The Merge is the most awaited upgrade to the Ethereum website. This update will shift the Ethereum blockchain from Proof of Work (PoW) consensus to Beacon Chain’s Proof-of-Stake (PoS) consensus mechanism, which is faster, energy-efficient, and more secure. The Beacon Chain is currently running parallel to the Ethereum Mainnet. After the Merge, the Beacon Chain will integrate with the Mainnet.

The Proof of Stake (PoS) does not require energy-consuming equipment as the consensus selects random nodes to validate the transactions. Proof of stake will set new sustainability standards as, post the upgrade, Ethereum’s energy consumption will reduce by 99%.

The network has been getting ready for the Merge for a long time now. There have been several prior upgrades, like the recent London hard fork in August 2021. The Merge itself is not a standalone upgrade but a series of upgrades that will make possible Ethereum’s shift from PoW to PoS.

Validators would be required to stake ETH to become eligible and get rewards in ETH in proportion to their stake for validating those transactions. The Merge will pave the way for sharding in 2023. If we talk about sharding, it will later help to scale Ethereum. With the sharding upgrade, Ethereum will have the capability to handle thousands of transactions per second by splitting the blockchain into separate chains (shards).

Sharding will make it convenient for validators to enter the blockchain and store and run data. With the new upgrade, running Ethereum nodes directly from your laptops or mobile devices might soon be possible.

Besides these, Ethereum deploys several L1 and L2 scaling solutions, which help to scale applications by handling transactions beyond the realm of Ethereum Mainnet. Other scaling solutions include L2 rollups — off-chain transaction aggregators, state channels, sidechains, plasma chains, etc., as a scaling mechanism for the near term and mid-term future and to assist post-merge cleanup. Post-Merge Ethereum capabilities are expected even to bypass VIsa’s processing capability.

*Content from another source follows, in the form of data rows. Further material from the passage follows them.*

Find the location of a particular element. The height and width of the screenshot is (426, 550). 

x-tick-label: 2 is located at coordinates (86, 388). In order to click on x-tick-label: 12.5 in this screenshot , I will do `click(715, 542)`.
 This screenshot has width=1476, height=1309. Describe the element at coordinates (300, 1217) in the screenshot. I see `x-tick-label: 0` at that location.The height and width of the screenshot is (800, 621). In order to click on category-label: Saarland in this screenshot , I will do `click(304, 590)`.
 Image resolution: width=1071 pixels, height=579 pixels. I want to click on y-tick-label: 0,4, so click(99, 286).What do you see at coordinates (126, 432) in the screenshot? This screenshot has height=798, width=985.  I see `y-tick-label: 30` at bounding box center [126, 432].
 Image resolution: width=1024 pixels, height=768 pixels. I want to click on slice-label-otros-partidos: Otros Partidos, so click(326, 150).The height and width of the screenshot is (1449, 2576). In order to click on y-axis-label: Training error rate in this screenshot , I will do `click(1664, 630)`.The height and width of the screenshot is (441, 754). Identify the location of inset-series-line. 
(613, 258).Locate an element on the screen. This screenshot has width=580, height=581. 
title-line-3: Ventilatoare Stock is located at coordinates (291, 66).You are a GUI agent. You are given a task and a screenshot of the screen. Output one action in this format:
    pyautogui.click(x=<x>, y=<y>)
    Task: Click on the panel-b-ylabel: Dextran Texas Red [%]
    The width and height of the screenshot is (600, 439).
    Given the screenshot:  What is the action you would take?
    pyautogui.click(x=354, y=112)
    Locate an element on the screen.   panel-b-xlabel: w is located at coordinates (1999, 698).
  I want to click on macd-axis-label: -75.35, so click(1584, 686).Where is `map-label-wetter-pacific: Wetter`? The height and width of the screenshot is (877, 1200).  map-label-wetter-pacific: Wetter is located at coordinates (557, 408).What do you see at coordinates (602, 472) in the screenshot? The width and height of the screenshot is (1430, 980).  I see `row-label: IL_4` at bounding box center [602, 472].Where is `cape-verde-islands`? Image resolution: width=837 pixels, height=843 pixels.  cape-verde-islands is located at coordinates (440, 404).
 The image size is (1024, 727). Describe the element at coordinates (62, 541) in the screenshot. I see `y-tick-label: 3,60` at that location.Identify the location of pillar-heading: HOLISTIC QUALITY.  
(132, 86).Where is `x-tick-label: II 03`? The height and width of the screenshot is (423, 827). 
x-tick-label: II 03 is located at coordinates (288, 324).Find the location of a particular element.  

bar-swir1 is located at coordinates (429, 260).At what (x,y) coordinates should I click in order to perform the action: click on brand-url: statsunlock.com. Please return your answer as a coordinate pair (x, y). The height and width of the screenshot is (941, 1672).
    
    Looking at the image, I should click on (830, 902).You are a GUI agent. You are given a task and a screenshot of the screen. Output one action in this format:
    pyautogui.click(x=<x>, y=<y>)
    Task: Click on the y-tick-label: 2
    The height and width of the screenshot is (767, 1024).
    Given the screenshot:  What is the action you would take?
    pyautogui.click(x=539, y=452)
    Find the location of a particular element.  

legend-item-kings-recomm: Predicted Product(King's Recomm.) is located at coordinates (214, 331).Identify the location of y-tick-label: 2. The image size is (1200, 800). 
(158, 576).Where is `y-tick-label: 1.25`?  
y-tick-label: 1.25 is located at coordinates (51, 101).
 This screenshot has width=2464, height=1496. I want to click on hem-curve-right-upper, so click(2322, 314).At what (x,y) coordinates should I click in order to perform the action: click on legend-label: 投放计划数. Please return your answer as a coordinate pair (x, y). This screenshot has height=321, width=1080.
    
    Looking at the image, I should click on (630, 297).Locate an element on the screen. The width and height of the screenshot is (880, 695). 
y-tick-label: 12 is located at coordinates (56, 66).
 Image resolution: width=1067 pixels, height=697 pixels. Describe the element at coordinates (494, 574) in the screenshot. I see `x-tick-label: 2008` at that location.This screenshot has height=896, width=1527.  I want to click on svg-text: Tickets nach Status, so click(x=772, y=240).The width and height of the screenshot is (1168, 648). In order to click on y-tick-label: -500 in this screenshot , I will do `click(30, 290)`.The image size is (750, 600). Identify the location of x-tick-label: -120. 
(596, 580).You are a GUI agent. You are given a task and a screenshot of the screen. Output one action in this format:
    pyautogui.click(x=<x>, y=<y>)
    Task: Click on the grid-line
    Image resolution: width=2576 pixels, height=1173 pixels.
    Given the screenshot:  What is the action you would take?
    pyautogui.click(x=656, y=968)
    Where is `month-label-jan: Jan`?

The Risks That Come With Merge

Merge will change a platform that manages hundreds of billions of dollars. The upgrade is highly anticipated, but it comes with numerous risks for the participants and blockchains involved with Ethereum. If the Merge fails, it will severely affect the related platforms, applications, and scaling protocols that have their bets tied to Ethereum.

Ethereum is the base layer for thousands of decentralized applications (dApps) on the internet. The failure might affect several of them, including altcoins like Basic Attention Token (BAT), Layer-2s like Polygon (Matic), and metaverse tokens like Sandbox. Other popular technologies like NFTs and DAOs might also face the consequences.

Ethereum currently has four unique client implementations of the Ethereum node for PoS. If there’s a possibility of the Merge not being able to meet expectations, Proof of Stake node operators can switch to different clients if one experiences issues.

There are chances that the shift might cause the network to be destabilized, as miners might rush to sell their equipment and quit the network instead of waiting to collect the last of the mining rewards. The drop in mining power might become a concern as the network’s security may be undermined. There are also chances of Ethereum forking into two separate chains, one that still supports PoW and the other PoS. However, there are chances that Ethereum might continue to run both PoW and PoS consensus simultaneously.

The Merge is surely a significant event in Ethereum’s and blockchain’s history. Developers of the network say that all software comes in-built with a recouping mechanism in an emergency. The Merge has been waiting for five years and might be further postponed if any anomaly rises.

Blockchain’s possibilities can be amassed to suit mass adoption sustainably if the Merge happens successfully on the largest growing network in the crypto world. Until that happens, we cannot but hope for the best.